Lines from the one containing "Task: Click the blue verified checkmark badge" through the final line of the records below are needed, copied exactly, with no pictures.

### DATA FOR THIS EXERCISE

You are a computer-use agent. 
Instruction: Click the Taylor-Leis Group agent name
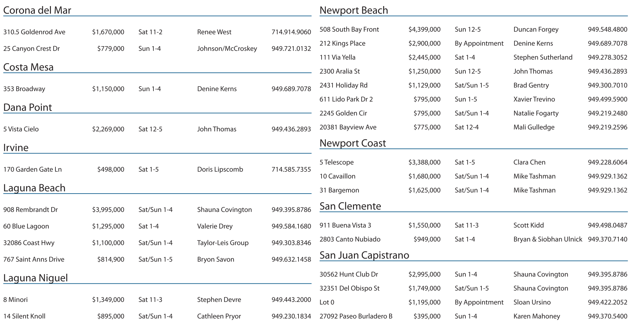point(223,243)
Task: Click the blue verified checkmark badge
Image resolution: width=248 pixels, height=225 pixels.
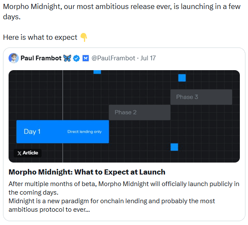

######

◆ **EXERCISE OUTPUT**
Task: Click the blue verified checkmark badge
Image resolution: width=248 pixels, height=225 pixels.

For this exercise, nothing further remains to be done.